Published March 18. 2010 05:00PM

The large increase of women prisoners in the Schuylkill County lockup in Pottsville has created a housing problem in the old bastile, according to a report received by the Schuylkill County Prison Board at its monthly meeting. This month's meeting was held Wednesday in the county prison, where it meets four times a year. All other members are held in the courthouse.

In his report on the prison population Warden Berdanier cited as of today there were 44 women lodged in the prison and there are only 34 bunk beds available in the women's quarters of the prison. He said cots had to be moved into cells to accomodate the large number. The total prison population as of this report was 295 inmates, which included 251 males. Progress is slowlty being made towards construction of a release center to eleviate the overcrowding but bids have not been given out for its construction as discussians are still undergoing with state prison officials.

A swtich to burning gas instead of coal has been made in the prison because of problems with the new boiler. Coal worms have been jammimng which caused the boiler to be shotoff and switched to gas. Public Works Director Bill Liptok was instructed to go over new forms which will be filled out for gas meter reading, coal and gas boiler daily operation. Also a control room air unit broke down and needed repair and the ktichen cooler had to be changed

The warden's monthly financial report showed salaries and wages for employees was $168,167.42 and overtime $20,231.68. Other expenditures included $3,138.31 for materials and supplies, $103.91 for clothing and bedding, $28,582.94 for groceries, $18,699.62 for fuel, electricity water and sewer, $57,620.58 for professional services, $3,319.12 for maintenance and repairs. Total expenditures to operate the prison was $300,864.46.

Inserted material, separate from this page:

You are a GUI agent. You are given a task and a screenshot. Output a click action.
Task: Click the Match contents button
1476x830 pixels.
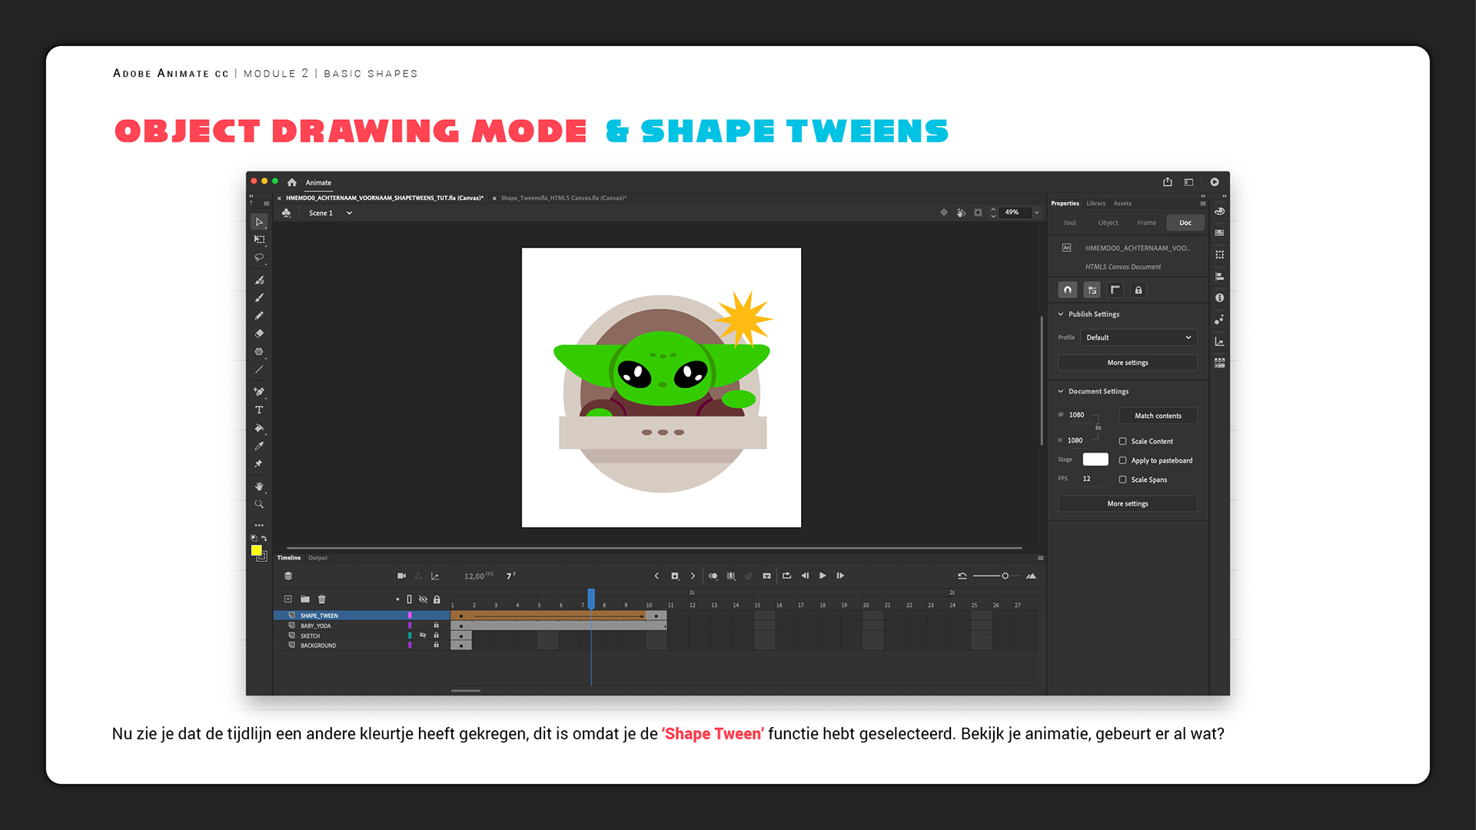[x=1158, y=416]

The report on programming in the prison showed eight inmates qualified for the GED (General Education Diploma) Program, a new replacement treatment service started March 4 provided by New Beginnings. Group classes are held weekly for male and female inmates. The counseling service focus on a co-occuring as well as offering a drug and alcohol education component. A meeting was held with the local census bureau concering the population census of the country which is underway. The formal census of the prison is set for April 1.

Prime Care Medical Inc., of Harrisburg, which provides medical aid to the inmates, In February two inmates were hospitalized for two and three days. Nurses respondes to 113 sick calls, 39 inmates saw dentists with 11 extractions and 17 were on suicide watch but no incidents were reported.

Twenty-five inmates were housed in the work release section who went to work daily and spent the nights in prison and not in their homes. Eleven inmates participated in the Vocational rehabilitation Porgram which completed 18 jobs. Three days were spent providing service to 75 senioir citizens referred by the Office of Senior Services, 11 community service jobs completed and five jobs for the county.

President Judge William E. Baldwin presided. Attending were Commissioners Mantura Gallagher and Frank Staudenmeier, District Attorney James P. Goodman, Sheriff Joseph Groody and Controller Melinda Kantner.